Hopeful Views on Artificial Intelligence

The following are comments by Yann LeCun (Chief AI Scientist for Facebook AI Research, Professor at New York University focusing on Data Science and Mathematical Sciences) from an interview with Lex Fridman.
 

  • We can make humanity smarter with AI. AI basically will amplify human intelligence. It’s as if every one of us will have a staff of smart AI assistants …They’ll do our bidding, perhaps execute a task in ways that are much better than we could do ourselves, because they’d be smarter than us. And so it’s like everyone would be the boss of a staff of super smart virtual people.

  • All the mistakes that humanity makes is because of lack of intelligence really, or lack of knowledge, which is related. So making people smarter, we just can only be better. For the same reason that public education is a good thing and books are a good thing, and the internet is also a good thing, intrinsically and even social networks are a good thing if you run them properly.

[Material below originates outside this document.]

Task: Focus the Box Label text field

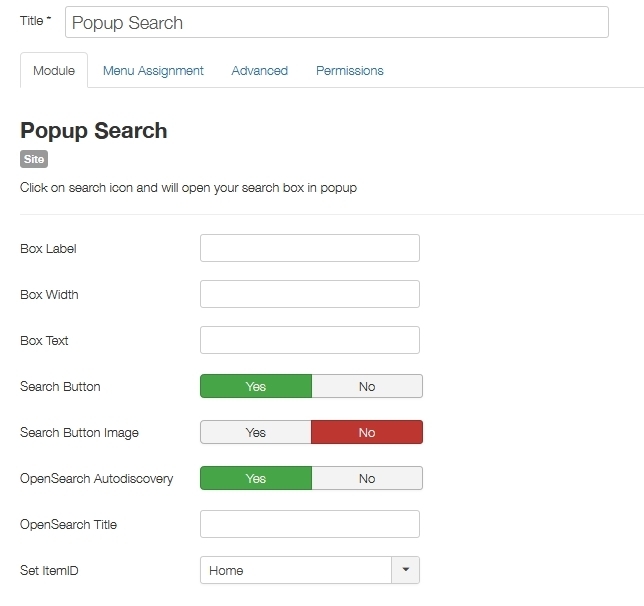Action: tap(309, 248)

  • AI is going to make humanity smarter. And the analogy I’ve been using is the fact that perhaps an equivalent event in the history of humanity to what might be provided by generalization of AI assistant is the invention of the printing press. It made everybody smarter, the fact that people could have access to books. Books were a lot cheaper than they were before, and so a lot more people had an incentive to learn to read, which wasn’t the case before … And people became smarter. It enabled the enlightenment.

  • There wouldn’t be an enlightenment without the printing press. It enabled philosophy, rationalism, escape from religious doctrine, democracy, science … it also created 200 years of essentially religious conflicts … so it had some bad effects and some good effects ... I don’t think anyone today would say that the invention of the printing press had a overall negative effect ...

  • “It’s a real question of what is going to be the effect of a technological transformation like AI on the job market and the labor market? … [economists] tell us we’re not going to run out of the job. This is not going to cause mass unemployment. This is just going to be gradual shift of different professions.

  • The professions that are going to be hot 10 or 15 years from now, we have no idea today what they’re going to be. The same way, if you go back 20 years in the past, who could have thought 20 years ago that the hottest job, even five, 10 years ago, was mobile app developer? Smartphones weren’t invented"

 

OUR TAKE

  • As presented above, AI represents a fundamental shift in information technology that will reshape society in many ways.

  • ChatGPT have attracted significant media attention, but other AI projects (some at a much smaller scale) are exploring AI's capabilities as well -  which should also drive innovation.

  • AI's high hardware and power costs are a concern, which suggests this may be the "mainframe" era of AI, and nimble start-ups can significantly change the AI landscape.